Direction for Reconstitution: Tap the bottle until all the powders flows freely. Add water up to the vertical circular mark and shake vigorously until the powder is evenly suspended. Refrigerate the suspension after reconstitution and use within 7 days. Do not freeze.
Shake the bottle well before each dose.
312.5 mg/5 mL: Children : The usual recommended daily dosage is 25 mg/kg/day in divided doses every eight hours. Under 1 year: 25 mg/kg/day a 7.5 kg child would require 2 mL of Co-Amoxiclav 156.25 mg/5mL Suspension three times a day.
1-6 years (10-18 kg): 5 mL of Co-Amoxiclav 156.25mg/5mL Suspension three times a day.
Over 6 years (18-40 kg): 5 mL of Co-Amoxiclav 312.5mg/5mL Suspension three times a day.
Or as prescribed by the physician.
Renal impairment: Dose adjustments are based on the maximum recommended level of amoxicillin.
No adjustment in dose is required in patients with creatinine clearance (CrCl) greater than 30 ml/min.
Children <40 kg: CrCl: 10-30 ml/min-15 mg/3.75 mg/kg twice daily (maximum 500 mg/125 mg twice daily).
CrCl: 10-30 ml/min-15 mg/3.75 mg/kg as a single daily dose (maximum 500 mg/125 mg).
Hemodialysis: 15 mg/3.75 mg/kg per day once daily. Prior to haemodialysis 15 mg/3.75 mg/kg. In order to restore circulating drug levels, 15mg/3.75 mg per kg should be administered after haemodialysis.
Hepatic impairment: Dose with caution and monitor hepatic function at regular intervals.
457 mg/5 mL: For children <40 kg, this formulation of amoxicillin/clavulanic provides a maximum daily dose of 1000-2800 mg amoxicillin/143-400 mg clavulanic acid, when administered as recommended as follows.

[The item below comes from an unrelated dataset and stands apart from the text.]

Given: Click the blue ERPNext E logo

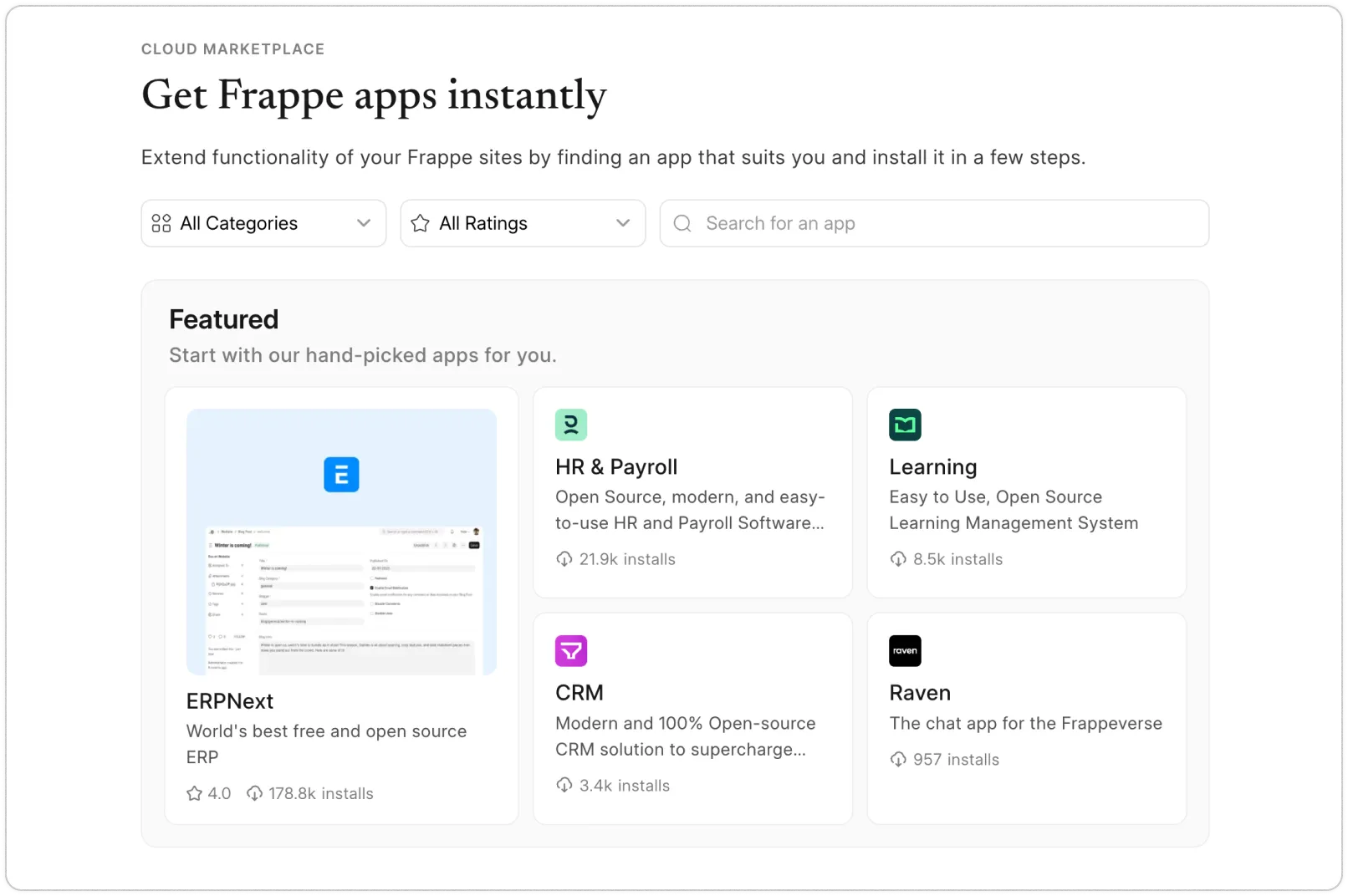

If it is considered that a higher daily dose of amoxicillin is required, it is recommended that another preparation of amoxicillin/clavulanic is selected in order to avoid administration of unnecessarily high daily doses of clavulanic acid.
Adults and children ≥40 kg should be treated with the adult formulations of amoxicillin/clavulanic.

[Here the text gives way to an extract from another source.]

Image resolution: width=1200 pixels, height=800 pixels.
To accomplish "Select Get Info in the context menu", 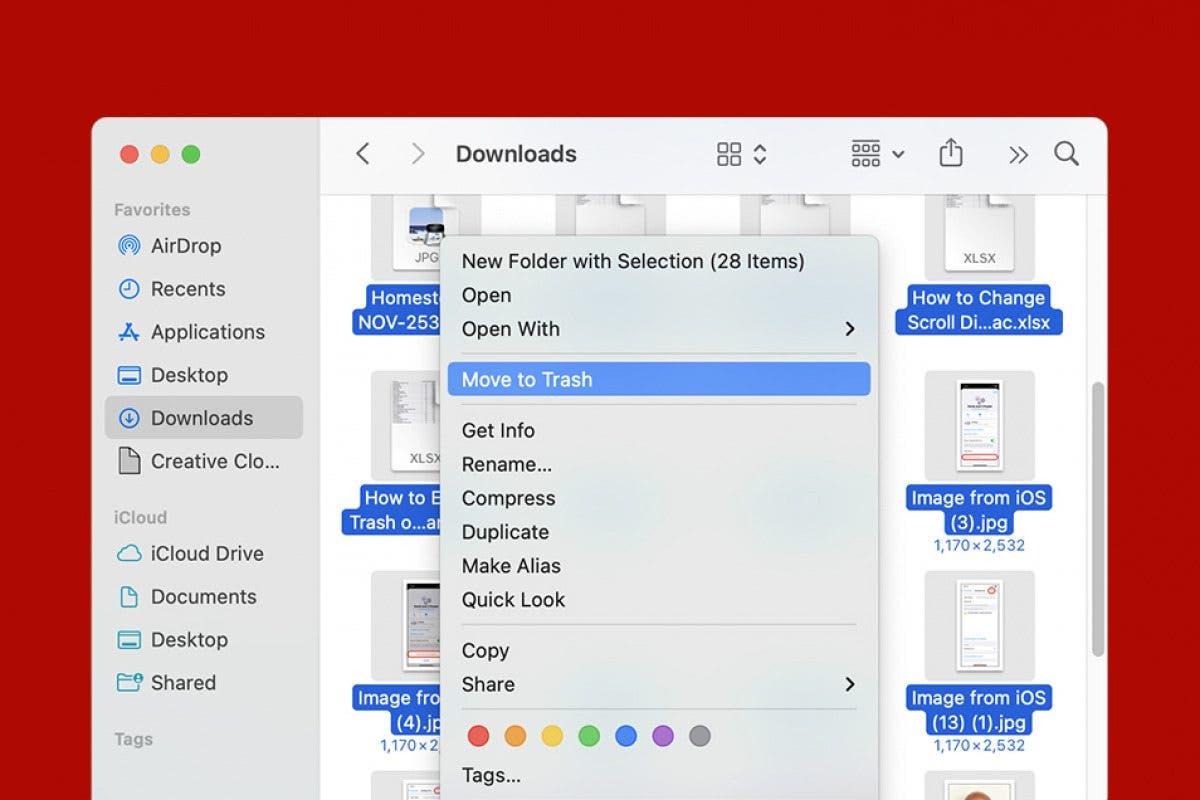I will tap(497, 430).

Children <40 kg: Lower dose: 25 mg/3.6 mg/kg/day to 45 mg/6.4 mg/kg/day given as two divided doses; Higher dose: 45 mg/6.4 mg/kg/day to 70 mg/10 mg/kg/day given as two divided doses may be considered for some infections (such as otitis media, sinusitis and lower respiratory tract infections). (See Table.)
Click on icon to see table/diagram/image
The duration of therapy should be determined by the response of the patient. Some infections (e.g. osteomyelitis) require longer periods of treatment. Treatment should not be extended beyond 14 days without review.

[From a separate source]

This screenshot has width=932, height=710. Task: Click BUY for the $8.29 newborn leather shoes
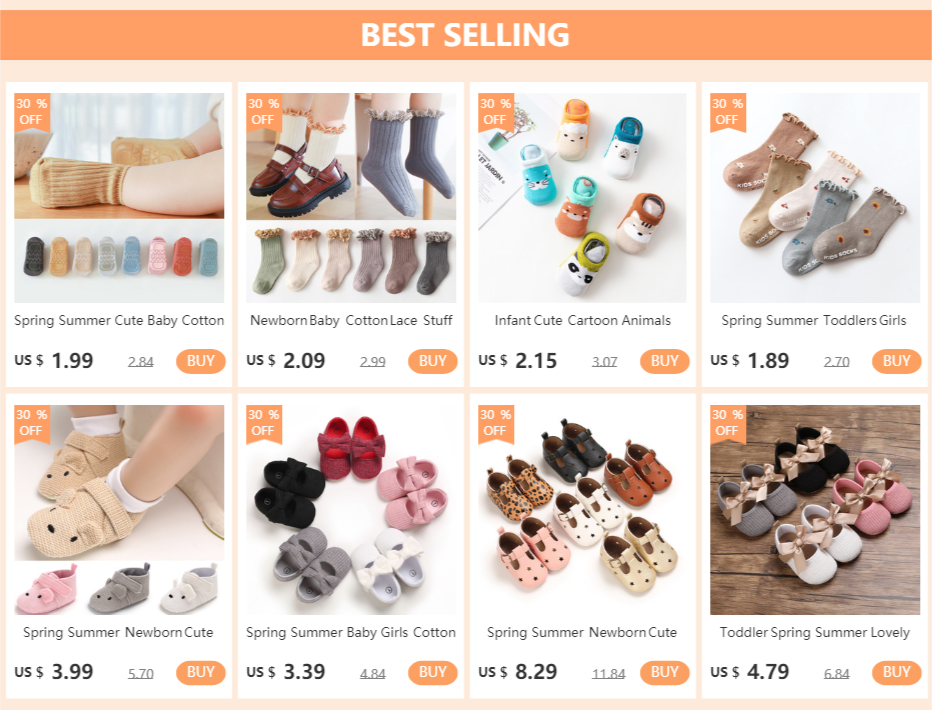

There are no clinical data for amoxicillin/clavulanic 7:1 formulations for patients under 2 months of age. Dosing recommendations in this population therefore cannot be made.
Children aged 6 years and below should preferably be treated with amoxicillin/clavulanic suspension.
Elderly: No dose adjustment is considered necessary. Elderly patients should be treated with adult formulations.
Renal impairment: No dose adjustment is required in patients with creatinine clearance (CrCl) greater than 30 ml/min.
In patients with creatinine clearance less than 30 ml/min, the use of amoxicillin/clavulanic presentations with an amoxicillin to clavulanic acid ratio of 7:1 is not recommended, as no recommendations for dose adjustments are available.
Hepatic impairment: Dose with caution and monitor hepatic function at regular interval.
Method of administration: For oral use.
Administer at the start of a meal to minimise potential gastrointestinal intolerance and optimise absorption of amoxicillin/clavulanic acid.